Ahli Pengamat Bidang Meteorologi, Arimi Pratiwi Gani, menjelaskan secara klimatologis Gorontalo saat ini berada pada periode musim kemarau. Meski demikian, hujan lokal masih sesekali turun akibat dinamika atmosfer yang masih aktif.
“Untuk tahun ini karakter kemaraunya tidak sepenuhnya kering. Masih ada beberapa wilayah yang terjadi hujan, namun intensitas curah hujannya tidak terlalu tinggi dan lebih bersifat hujan-hujan lokal,” ujar Arimi.
Ia mengatakan, hasil pemantauan menunjukkan anomali suhu muka laut (Sea Surface Temperature atau SST) di wilayah Indonesia, termasuk Gorontalo, pada periode Mei hingga Juli berada di kisaran 1,47. Kondisi tersebut menjadi salah satu indikator adanya potensi El Nino yang mulai berkembang.

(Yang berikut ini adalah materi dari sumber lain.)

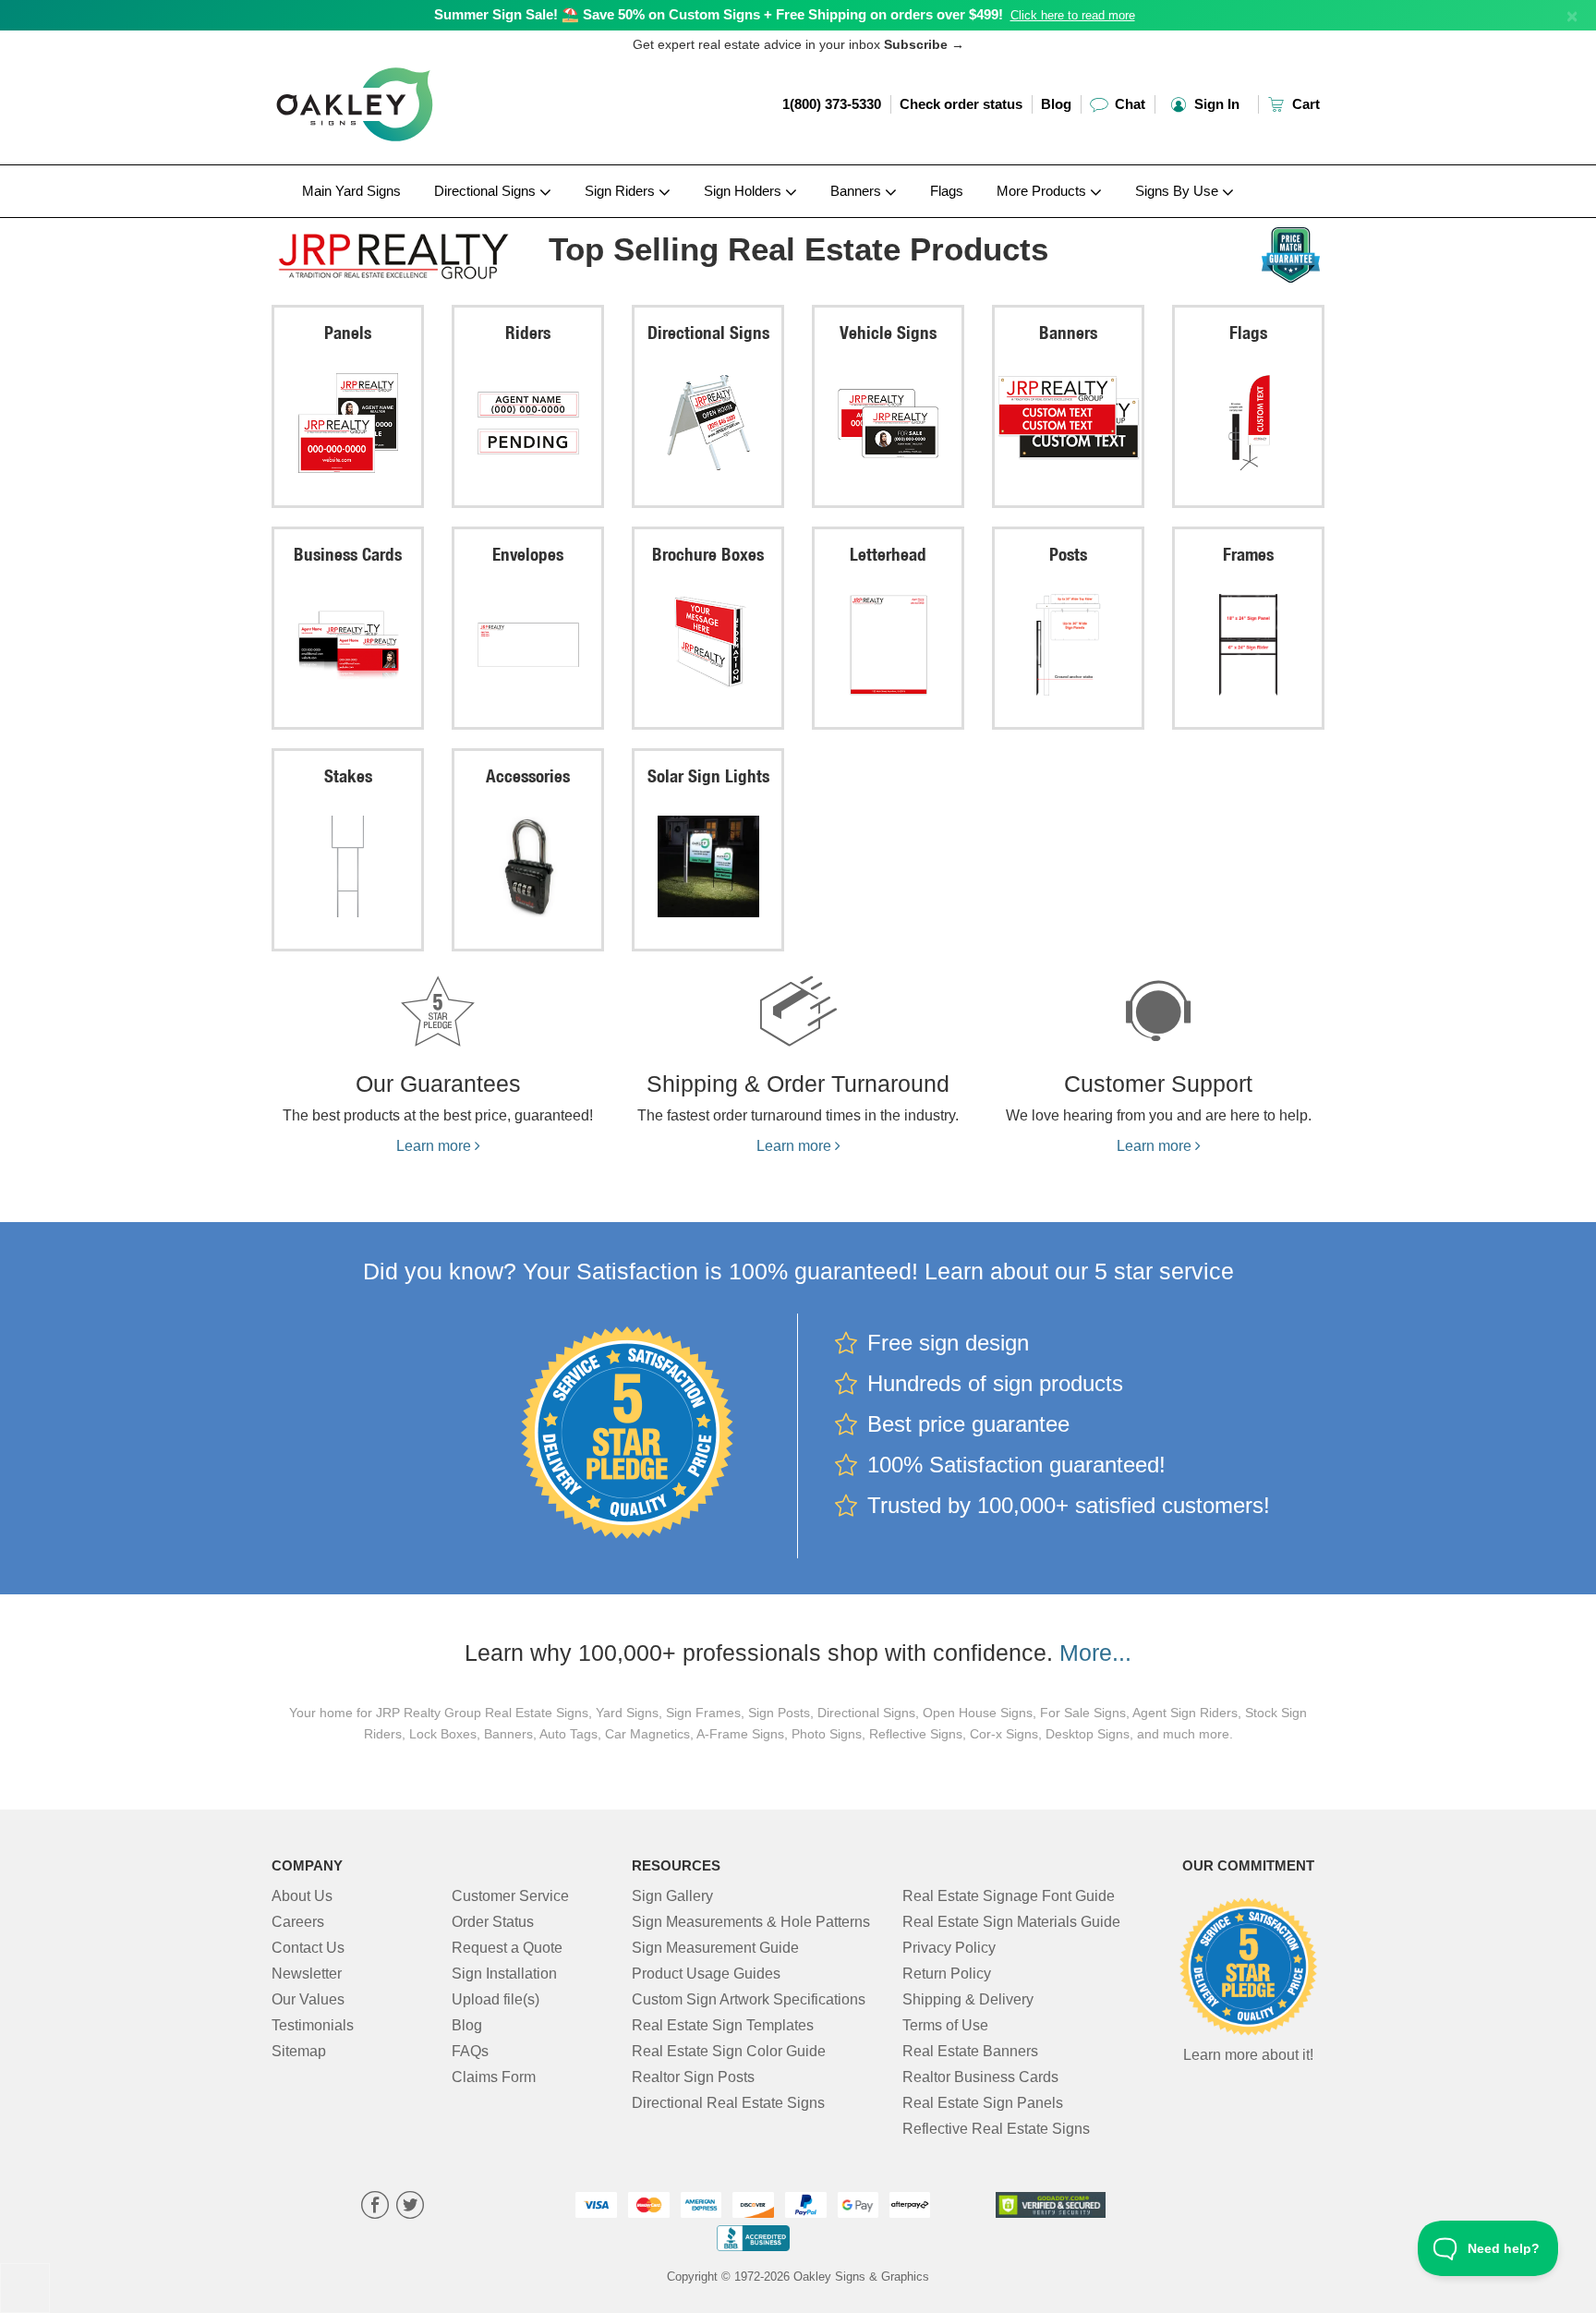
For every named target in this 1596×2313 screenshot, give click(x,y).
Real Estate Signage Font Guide (1008, 1896)
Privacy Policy (949, 1948)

Menurut Arimi, BMKG sebelumnya telah memprediksi fenomena El Nino pada tahun 2026 berpotensi mencapai kategori kuat. Dampaknya diperkirakan tidak hanya memengaruhi kondisi cuaca, tetapi juga berbagai sektor, terutama pertanian.

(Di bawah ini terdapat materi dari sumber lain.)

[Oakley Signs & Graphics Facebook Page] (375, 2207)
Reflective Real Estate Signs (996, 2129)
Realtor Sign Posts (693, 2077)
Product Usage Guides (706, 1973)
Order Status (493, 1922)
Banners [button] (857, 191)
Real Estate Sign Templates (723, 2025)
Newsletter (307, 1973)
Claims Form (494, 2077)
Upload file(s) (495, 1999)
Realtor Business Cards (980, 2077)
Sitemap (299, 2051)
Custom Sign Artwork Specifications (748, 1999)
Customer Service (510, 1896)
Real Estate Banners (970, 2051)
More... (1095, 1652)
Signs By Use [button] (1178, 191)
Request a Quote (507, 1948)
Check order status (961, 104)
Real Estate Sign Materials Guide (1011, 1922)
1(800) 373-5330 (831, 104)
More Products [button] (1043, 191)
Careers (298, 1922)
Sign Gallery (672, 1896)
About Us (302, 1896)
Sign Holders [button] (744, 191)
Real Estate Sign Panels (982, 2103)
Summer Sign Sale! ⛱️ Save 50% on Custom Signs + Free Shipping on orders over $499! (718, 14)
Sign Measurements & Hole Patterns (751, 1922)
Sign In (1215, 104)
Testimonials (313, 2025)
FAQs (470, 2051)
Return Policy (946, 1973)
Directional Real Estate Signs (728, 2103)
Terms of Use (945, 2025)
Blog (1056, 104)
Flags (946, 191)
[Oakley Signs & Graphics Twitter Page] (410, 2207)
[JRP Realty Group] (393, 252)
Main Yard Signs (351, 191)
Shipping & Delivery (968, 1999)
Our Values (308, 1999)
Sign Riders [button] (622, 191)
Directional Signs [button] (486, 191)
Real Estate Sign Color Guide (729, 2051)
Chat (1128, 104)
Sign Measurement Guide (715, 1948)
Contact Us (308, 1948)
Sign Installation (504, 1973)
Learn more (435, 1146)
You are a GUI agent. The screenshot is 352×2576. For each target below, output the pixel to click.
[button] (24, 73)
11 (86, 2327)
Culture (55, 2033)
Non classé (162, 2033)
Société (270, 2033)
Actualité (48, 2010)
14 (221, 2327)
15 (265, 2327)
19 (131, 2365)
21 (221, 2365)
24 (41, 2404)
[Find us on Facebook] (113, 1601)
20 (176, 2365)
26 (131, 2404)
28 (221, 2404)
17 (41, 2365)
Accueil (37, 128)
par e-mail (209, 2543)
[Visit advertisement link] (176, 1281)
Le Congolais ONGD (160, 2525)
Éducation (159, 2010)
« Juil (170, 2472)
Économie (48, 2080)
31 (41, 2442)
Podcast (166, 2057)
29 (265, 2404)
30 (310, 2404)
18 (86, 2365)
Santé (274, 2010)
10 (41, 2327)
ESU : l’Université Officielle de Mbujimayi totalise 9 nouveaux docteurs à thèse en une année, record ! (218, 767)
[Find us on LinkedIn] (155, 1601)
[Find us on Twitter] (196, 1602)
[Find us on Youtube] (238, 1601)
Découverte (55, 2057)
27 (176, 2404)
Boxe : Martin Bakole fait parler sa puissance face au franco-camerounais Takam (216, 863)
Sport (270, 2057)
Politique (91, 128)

Berkurangnya intensitas hujan selama musim kemarau berpotensi mengurangi ketersediaan air di sejumlah wilayah. Kondisi tersebut dapat memengaruhi aktivitas pertanian apabila berlangsung dalam waktu yang cukup lama.
Karena itu, masyarakat, khususnya para petani, diimbau meningkatkan kewaspadaan terhadap potensi dampak musim kemarau yang dipengaruhi El Nino serta memanfaatkan ketersediaan air secara bijak untuk mengurangi risiko kekeringan.
Kata Kunci / Tags
Rekomendasi Berita
Memuat berita terbaru.....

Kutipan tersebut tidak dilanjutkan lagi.